The chimp in my head reported ready and able, “Just say the word, boss.  We’re ready to take over at the first sign of the flames.”  The chemical smell of fire extinguishers filled the air.  People were covering their mouths with their robes and t shirts.  I could hear humanity turn to the chimp, not quite dismissing him anymore, “Hang on, lets just see how this plays out.”

Some people were really freaking out and not handling it well.

It took at least 2 minutes to get from the 15th floor to the 12th floor, and it seemed like it was slowing down. The announcement got more specific:

“A fire has been reported on the second floor.  Please evacuate the hotel immediately.”  10 more floors until the fire, and we’re fucking crawling.  FUCK.

One guy stopped.

He just stopped walking, and slack jawed with fear turned around to face his wife, “What is happening?  What’s going on?”
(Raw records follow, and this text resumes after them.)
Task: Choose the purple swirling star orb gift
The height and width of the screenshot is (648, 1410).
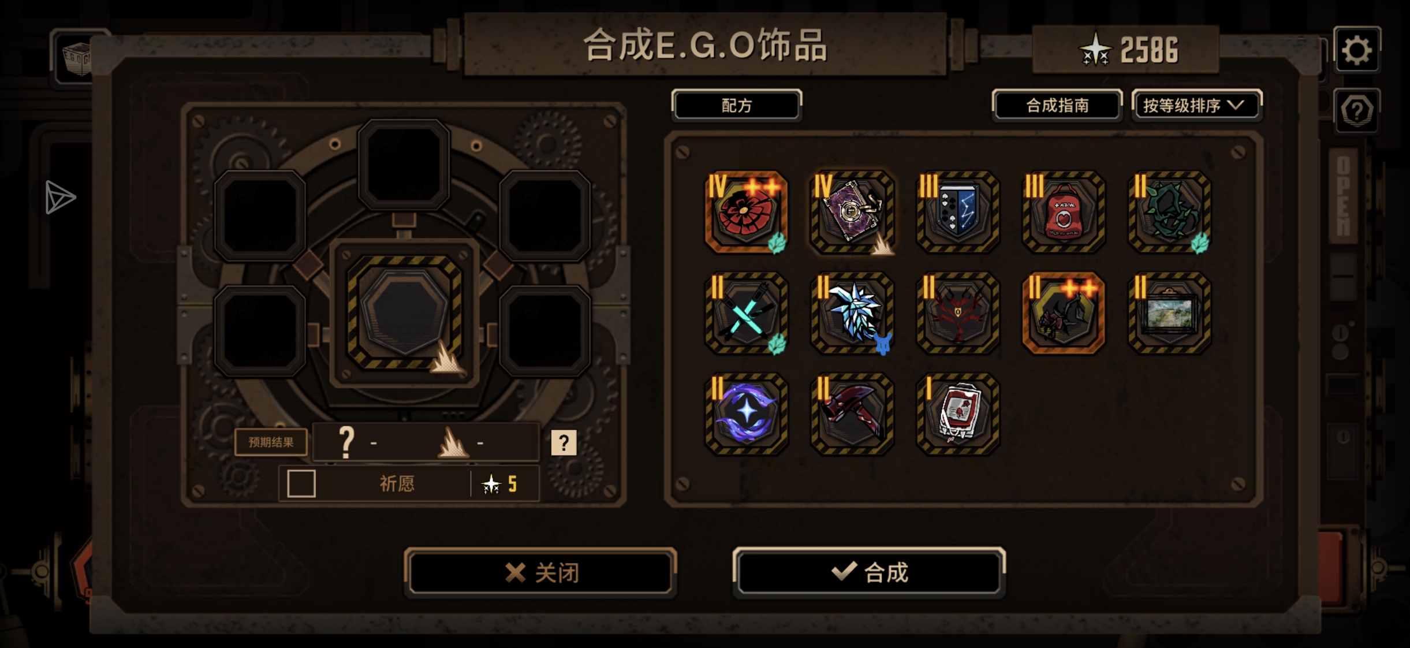Action: point(746,414)
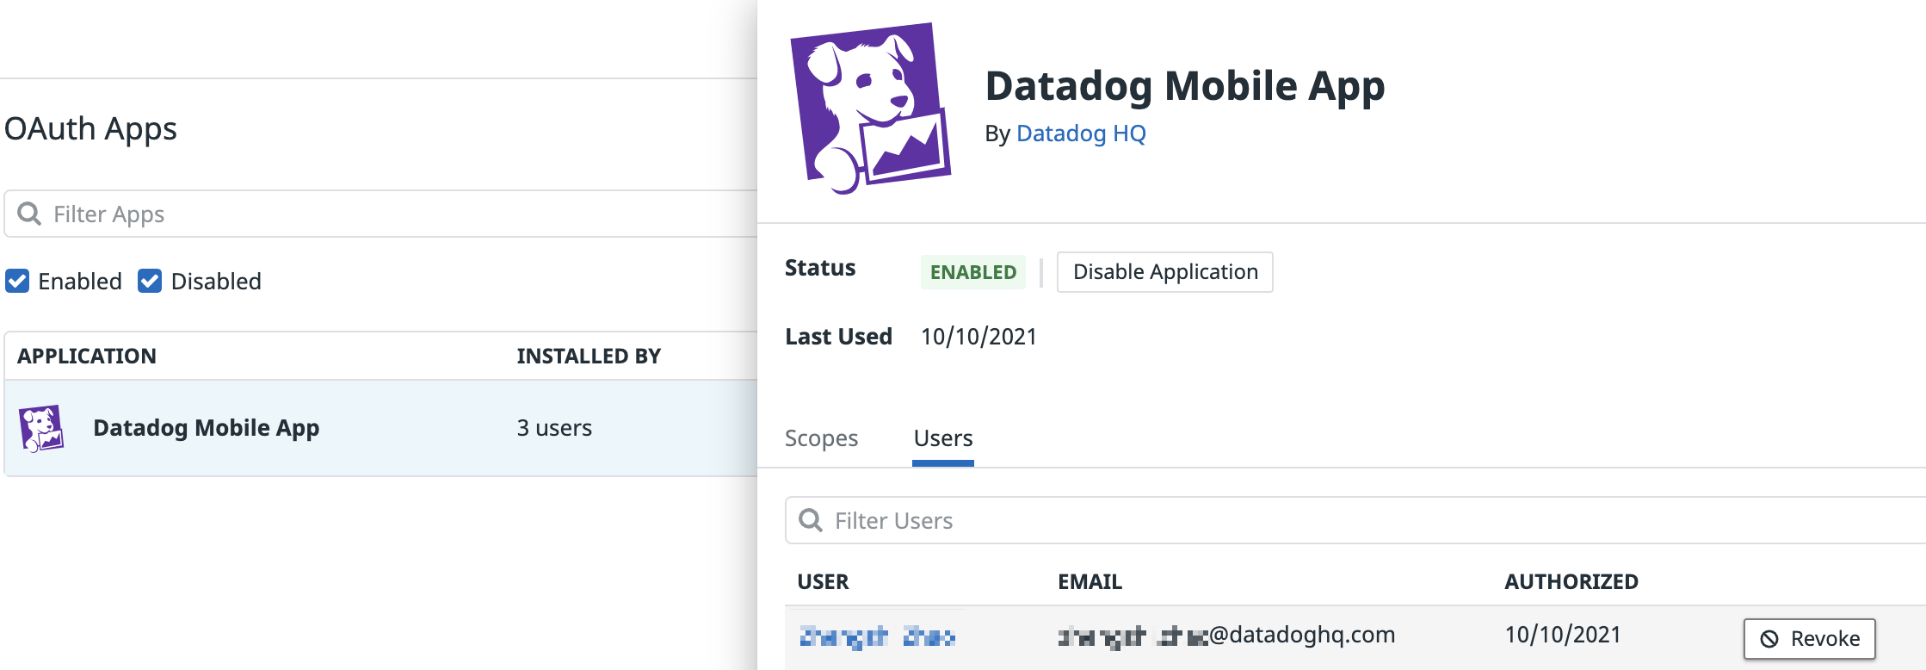Focus the Filter Users search field

point(1355,520)
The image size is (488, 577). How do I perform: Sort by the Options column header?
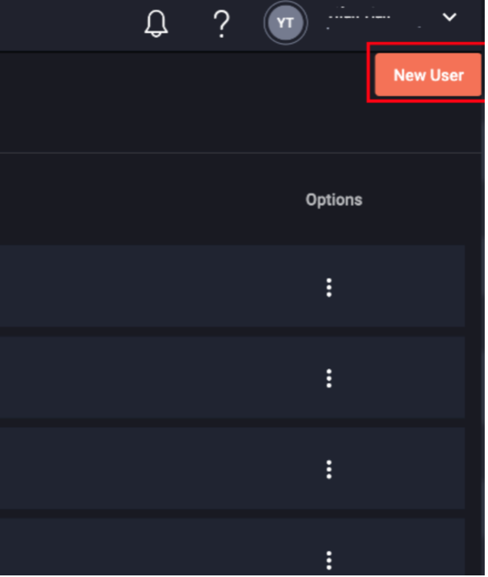pyautogui.click(x=335, y=200)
It was at that point that humanity and the chimp started to sound rather indistinguishable in my head – “Move, you fuck.”  “Just let me yell at him, I won’t touch him…” He stopped in his tracks only for two or three seconds, but the urge to murder him was extreme and immediate.  He stuttered backwards a few tiny steps, feeling the will of the crowd, and his wife turned him around and pointed him down the stairs.

“I don’t know, just keep walking.”  She said.

He turned over his shoulder to look at her like he might argue with her, and decided to just keep walking.

I focused on him intently as he re-merged with the crowd, and as I studied his dopey shuffle I imagined reaching through his asshole, pulling out his guts and his skeletal system and wearing his skin like a fire suit to run through the flames.  This fantasy distracted me for the next 30 seconds that it took to make it half a flight lower.  Maybe it’s going to be OK.  Hopefully we’ll make it out.  Keep it together.

The painfully slow march down to safety continued.  It was around the 10th floor where the worry really cranked up a notch.

It was taking fucking forever to get down, and if I look down and see that we’re walking down into the fire, what the fuck am I going to do?  Do I keep walking and hope to get through it without getting burned?  Do I run back upstairs and hope they can get the fire out before it reaches the upper floors?  Just the thought of that was fucking terrifying.  What if the fire was out of control?

As we slowly got down to the bottom I was relieved to see how calm the hotel staff was.  That was comforting.  They were guiding people outside, and as I was stepping out onto the street, one guy who worked there informed me that some drunken douche bags on the second floor were horsing around and one of them started blowing off the fire extinguishers.  There was no actual fire.

Relieved, I got outside and walked across the street to find my friends.  We were all a little shook up, and as we stood out there on the street lined up on the sidewalk with hundreds of other disposed travelers, lit up by the flashing lights of the fire trucks, it really struck me how random things can be sometimes.

We were lucky as fuck, but it could have just as easily been a real fire.  Our reality had been severely jostled.

There was a sleazy little rub and tug massage parlor on the side street across from the hotel and one of their “masseuses” stepped out for a cigarette and to take a peek at all the commotion.  She was wearing a short skirt, and had some disaster of a tattoo on her fat tits that you could see spilling out over the top of her sports bra.  She looked over and made eye contact with me, and as she took a drag off her cigarette I imagined the smell of a thousand cocks on her hand mixing with the fumes of the Newport she was smoking, and I thought to myself, “That might be the saddest smell in the whole world.”

I suggested that we all go in for hand jobs – my treat – to try to relax us after our ordeal.  We joked about the sweet pleasure of being handjob number 1001 for the day, then we all agreed that probably none of us would even be able to get it up.  As fucked up as the night had been so far, it would be far worse if it ended with my limp dick being tugged on impatiently by a stinky runaway.  I went back up to my hotel room an hour or so later, feeling humbled and thankful.